While closely related to the previous, it deserves its own attention.

As mentioned, gender studies classes tend to make students paranoid. People who were completely normal, had normal attitudes and views of society, and were very sociable and nice, become very paranoid and angry. They start seeing demons everywhere, in the form of rampant sexism, oppression, misogyny, racism, and so on. Even minor and completely inconsequential things that are not related in any way, suddenly become symptoms of the deeply-rooted oppression and sexism in our society. You are also very likely to become a racist misandrist who hates white men (even if you are a white man yourself!) You may try to convince yourself that you are not, but you will.

Recently "converted" feminist social justice warriors are extremely antisocial. They can't stop talking about their paranoia, and they are extremely irritating to be around. They will anger and drive away people close to them. They will most likely end up hanging with only likeminded social justice warriors, which ends up forming a cult-like environment.

Social justice also makes people unhappy, even from eg. hobbies that normal people enjoy. For example, numerous feminists have written articles about how they feel guilty, dirty and bad people because they realized that they actually enjoyed eg. a video game which, on second thought, they then found "offensive", or "sexist", or "oppressive", or whatever buzzword. Their feminism kills their own enjoyment, and makes them feel guilty and unhappy.

There is no joy in the life of a modern feminist social justice warrior. There is only anger and unhappiness. Like in that one South Park episode, in their eyes everything becomes excrement, and they can't enjoy anything.

It causes fundamental human rights problems

I have been recently writing blog posts about how universities are becoming the antithesis of academic freedom and free speech (such as here and here). The social justice warriors in many universities are aggressive, and they trample all over the most fundamental principles of freedom, sometimes even breaking the law in the process. We have all kinds of astonishing extremism, all the way from people advocating explicitly ending academic freedom, to people banning white men from attending events or enrolling for leadership positions, harassment of falsely accused people, and amazingly racist comments. We even have feminists attacking other feminists (read the whole story, it's quite telling.)

We are reaching a point where being a white man in a University is not safe anymore. You are treated like a second-class citizen, like a sub-human. You have less rights than everybody else, and if somebody eg. accuses you of being a rapist, your life is pretty much over, no matter how innocent you are. You will be harassed, you will be put into black lists, and even your health and safety may be at risk. Even if you aren't accused of anything, we are going more and more into a direction where you will have less rights than other people, and you will be the subject of insults and defamation, for the sole reason that you happen to have the wrong skin color and gender, and you'll simply have to endure it.

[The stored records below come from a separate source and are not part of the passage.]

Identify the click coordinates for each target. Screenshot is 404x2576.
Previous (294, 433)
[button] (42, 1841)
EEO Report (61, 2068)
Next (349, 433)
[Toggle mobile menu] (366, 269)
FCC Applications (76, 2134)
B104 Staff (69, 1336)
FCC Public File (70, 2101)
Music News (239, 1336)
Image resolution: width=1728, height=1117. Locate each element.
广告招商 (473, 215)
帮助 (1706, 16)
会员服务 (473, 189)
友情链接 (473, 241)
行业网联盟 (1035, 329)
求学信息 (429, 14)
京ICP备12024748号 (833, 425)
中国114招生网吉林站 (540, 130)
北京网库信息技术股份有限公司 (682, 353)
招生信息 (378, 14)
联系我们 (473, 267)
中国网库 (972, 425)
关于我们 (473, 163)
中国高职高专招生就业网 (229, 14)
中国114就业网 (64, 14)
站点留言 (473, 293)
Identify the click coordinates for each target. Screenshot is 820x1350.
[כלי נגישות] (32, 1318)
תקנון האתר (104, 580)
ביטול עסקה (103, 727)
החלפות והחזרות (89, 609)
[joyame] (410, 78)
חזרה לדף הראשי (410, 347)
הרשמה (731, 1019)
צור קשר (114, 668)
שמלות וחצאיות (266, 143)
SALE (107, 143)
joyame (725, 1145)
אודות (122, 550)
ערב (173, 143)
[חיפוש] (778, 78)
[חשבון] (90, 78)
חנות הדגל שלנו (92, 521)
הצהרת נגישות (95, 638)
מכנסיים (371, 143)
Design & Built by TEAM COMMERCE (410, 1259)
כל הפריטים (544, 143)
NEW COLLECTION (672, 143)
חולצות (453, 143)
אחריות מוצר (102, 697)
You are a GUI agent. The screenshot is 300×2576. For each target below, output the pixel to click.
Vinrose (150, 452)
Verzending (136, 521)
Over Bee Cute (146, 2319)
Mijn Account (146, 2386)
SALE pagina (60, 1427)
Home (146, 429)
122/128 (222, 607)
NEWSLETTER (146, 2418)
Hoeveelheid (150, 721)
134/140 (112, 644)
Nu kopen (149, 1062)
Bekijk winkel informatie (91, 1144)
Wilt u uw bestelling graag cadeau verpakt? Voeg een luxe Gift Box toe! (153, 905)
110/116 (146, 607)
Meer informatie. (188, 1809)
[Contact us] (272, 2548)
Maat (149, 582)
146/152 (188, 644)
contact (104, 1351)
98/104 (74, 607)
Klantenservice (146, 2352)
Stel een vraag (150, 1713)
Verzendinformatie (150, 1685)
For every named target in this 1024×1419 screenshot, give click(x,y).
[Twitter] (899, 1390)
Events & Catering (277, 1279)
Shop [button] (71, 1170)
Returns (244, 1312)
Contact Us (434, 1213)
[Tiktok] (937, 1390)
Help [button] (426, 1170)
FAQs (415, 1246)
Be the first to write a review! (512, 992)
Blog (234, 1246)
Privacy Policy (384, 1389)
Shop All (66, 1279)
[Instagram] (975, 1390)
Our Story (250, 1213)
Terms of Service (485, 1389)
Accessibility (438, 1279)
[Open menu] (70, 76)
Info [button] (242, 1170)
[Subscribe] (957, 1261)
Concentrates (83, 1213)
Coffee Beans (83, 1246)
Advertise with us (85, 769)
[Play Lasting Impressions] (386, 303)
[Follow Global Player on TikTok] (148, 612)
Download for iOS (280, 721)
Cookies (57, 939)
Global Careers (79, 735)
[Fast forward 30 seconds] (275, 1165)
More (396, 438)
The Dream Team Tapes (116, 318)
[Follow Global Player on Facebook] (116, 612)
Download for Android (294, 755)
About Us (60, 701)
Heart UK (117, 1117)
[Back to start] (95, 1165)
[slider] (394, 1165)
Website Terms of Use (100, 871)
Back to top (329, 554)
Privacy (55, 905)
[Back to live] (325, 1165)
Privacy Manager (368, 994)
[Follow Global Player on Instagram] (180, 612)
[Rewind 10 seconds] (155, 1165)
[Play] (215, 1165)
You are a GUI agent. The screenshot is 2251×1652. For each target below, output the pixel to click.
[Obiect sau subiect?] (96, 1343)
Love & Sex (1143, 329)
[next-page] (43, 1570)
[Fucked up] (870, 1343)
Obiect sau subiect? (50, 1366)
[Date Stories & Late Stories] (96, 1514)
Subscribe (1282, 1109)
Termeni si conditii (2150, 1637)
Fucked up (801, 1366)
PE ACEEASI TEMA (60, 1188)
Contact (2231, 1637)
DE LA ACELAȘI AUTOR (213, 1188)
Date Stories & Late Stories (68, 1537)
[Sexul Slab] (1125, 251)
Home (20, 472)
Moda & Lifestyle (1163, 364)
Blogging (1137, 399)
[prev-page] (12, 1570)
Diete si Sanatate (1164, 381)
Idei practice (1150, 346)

None this nonsense comes from the STEM departments or their students, or from some outside party. No, all of it comes directly from the gender studies departments and their students. They are directly responsible for all of this. It's these departments who are causing the end of academic freedom, and who are producing a generation of sexist, racist bigots.

If you are a good person, please do not enroll in gender studies, or any similar courses. Please remain a good person, for your own sake, and the sake of everybody else. Do not waste your life. Enroll in a STEM field; you'll be much happier and much more productive, and you will be actually helping our society, rather than destroying it.